=== EXTRACT TO READ ===
I convinced three people to get vaccinated. Dunno what happened, but I noticed people in general are finally listening to what I have to say instead of just assuming it can't be worth their time and dismissing it seemingly before I even stop talking. Then again, I gained a lot of bulk over the last year and a half, so maybe they're finally intimidated enough to stop treating me like that. Either way, fun.
Some skills, apparently, just evaporate if left unpracticed. It's like my brain completely lost any juggle-related wiring and downgraded from casually dealing with four balls in high school to barely able to swap two.
I found How to read a book by M.J. Adler while trawling card catalogues over weekend, and it's an honestly good guide for becoming a more demanding reader. I'm experimenting with some of the advice, like writing in my books as I read to see if it does anything (yes, I remember that post about reading with a pen), though it's still kind of a mental block against ruining it. I have some textbook on knot theory where the margins are filled with stuff that's simultaneously distractingly superficial and straight-up wrong half the time, and on a lowkey anxiety level I wouldn't want that to be the impression of me. Humorously, How to... dwells a lot and falls into reiterating same thing numerous times in slightly different contexts/complications, but I suppose it's a way of hammering the point home.

=== LIST OF TASKS ===
1. Reproduce the personal post above word for word, between "I found How" and "the point home.", inclusive.
2. Answer these questions about the personal post above:
(a) How many people did the writer convince to get vaccinated?
(b) How many balls could the writer juggle in high school?
(c) What was the writer doing when they found the book by M.J. Adler?
3. Extend the personal post about vaccination, juggling, and reading, starting right after its final sentence.

=== SUPPLIED DATA ===
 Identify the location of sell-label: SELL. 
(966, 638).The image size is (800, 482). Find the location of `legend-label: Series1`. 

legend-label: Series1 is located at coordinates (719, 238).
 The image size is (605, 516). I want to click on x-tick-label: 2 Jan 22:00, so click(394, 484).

=== WRITTEN RESPONSES ===
1.
I found How to read a book by M.J. Adler while trawling card catalogues over weekend, and it's an honestly good guide for becoming a more demanding reader. I'm experimenting with some of the advice, like writing in my books as I read to see if it does anything (yes, I remember that post about reading with a pen), though it's still kind of a mental block against ruining it. I have some textbook on knot theory where the margins are filled with stuff that's simultaneously distractingly superficial and straight-up wrong half the time, and on a lowkey anxiety level I wouldn't want that to be the impression of me. Humorously, How to... dwells a lot and falls into reiterating same thing numerous times in slightly different contexts/complications, but I suppose it's a way of hammering the point home.

2.
(a) Three.
(b) Four.
(c) Trawling card catalogues over the weekend.

3.
Also while looking for books, I scored an eight volume, hardback series on painters, their works, and general art critique for a price of a sub sandwich. It was still in cellophane and the 'new book' smell is overwhelming despite them being about my age. The literal title would be White Man's Paintings (Malarstwo Białego Człowieka), and I'd probably leave it at that since there likely isn't a more idiomartic word for "Europe and northward of Panama."
I'm in this shock-like state where time perception doesn't exist. It's usually preceeded by something bad, and having it as a standalone feeling of flow is very alien. Last time I was like that, my father died and the last three months were a blur. It's hard to disassociate the state and memory, especially when everything feels immensely absorbing.